In the three years since releasing his self-titled fourth album in 2017, Eldredge has experienced an odyssey of personal growth, going such lengths as to exchange his smart phone for a flip phone and embarking on solo writers retreats to connect with his inner being. The dozen songs that comprise Sunday Drive are the result of this deep cleanse of mind, body and soul. Album co-producers and co-writers Daniel Tashian and Ian Fitchuk, the geniuses who worked with Kacey Musgraves on her transcendental Golden Hour, sprinkle their magic onto Sunday Drive, walking arm in arm with Eldredge through each song that pulls at one’s heartstrings in their own unique way.

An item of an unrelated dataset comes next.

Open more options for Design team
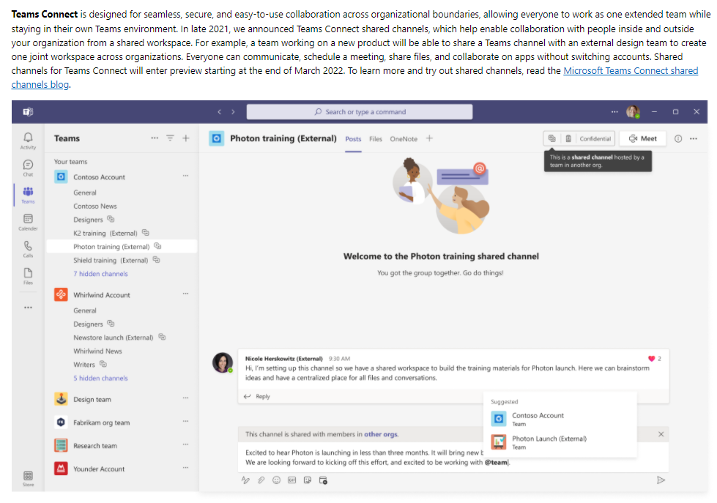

“What in the world are we all doing here? What do we see when we look in the mirror?” Eldredge ponders in the thought-provoking opening statement on “Where the Heart Is” before pleading over a gentle symphony of strings and piano, “in a world that’s gone cold, show me where the heart is.” While he’s searching for the heart in the album’s opening track, he becomes that sanctuary on “Good Day,” an uplifting message that encourages one to find the sun on a gloomy day where he also delivers the wise vignette, “life is a song that I’m still learning.”
Sunday Drive is filled with little moments that touch one’s soul, whether it’s an extended introduction from an acoustic guitar on “Where the Heart Is” or a one-and-a-half minute instrumental of soft trumpets in “Paris, Illinois,” the latter of which closes the album with a love letter to Eldredge’s hometown that sounds like it was pulled from the soundtrack of a French film in the 1940s. These poetic offerings are never rushed, rather given the space they need to breathe and settle in the listener’s spirit alongside the beautiful lyrics that have Eldredge professing “when those fallin’ stars, don’t line up your dreams, before it breaks your heart, let me be the one you need” or was at once “so broke you could see through me” before finding the light with “eyes wide open to the picture show outside” on “Sunday Drive.”
Eldredge exudes grace throughout this cinematic tapestry, and nowhere is that more apparent than the title track. “Sunday Drive” is the heartbeat of the album – it’s a story, a memory, an old photograph come to life in the form of tear-inducing lyrics about how a moment as seemingly simple as a Sunday drive with loved ones has the power to profoundly shape one’s perspective. Eldredge begins this journey as a child in the backseat of his grandparents’ old-fashioned car, watching the world pass by through the window while catching glimpses of their love along the way. The passage of time later finds the singer in the drivers’ seat, watching his aging parents in the back look out at the world around them that’s both familiar and filled with changes, these experiences teaching him the valuable lessons of how to live, laugh and love. “It’s the ordinary things that mean so much,” Eldredge croons in one of the album’s purest messages.
Though Eldredge has long been known as a romantic, Sunday Drive is not a romance of the heart, but of the soul. It’s a symbol of renewal following Eldredge’s season of soul-searching, one that stands as a masterpiece in his collection and a true work of art in the landscape of modern country music.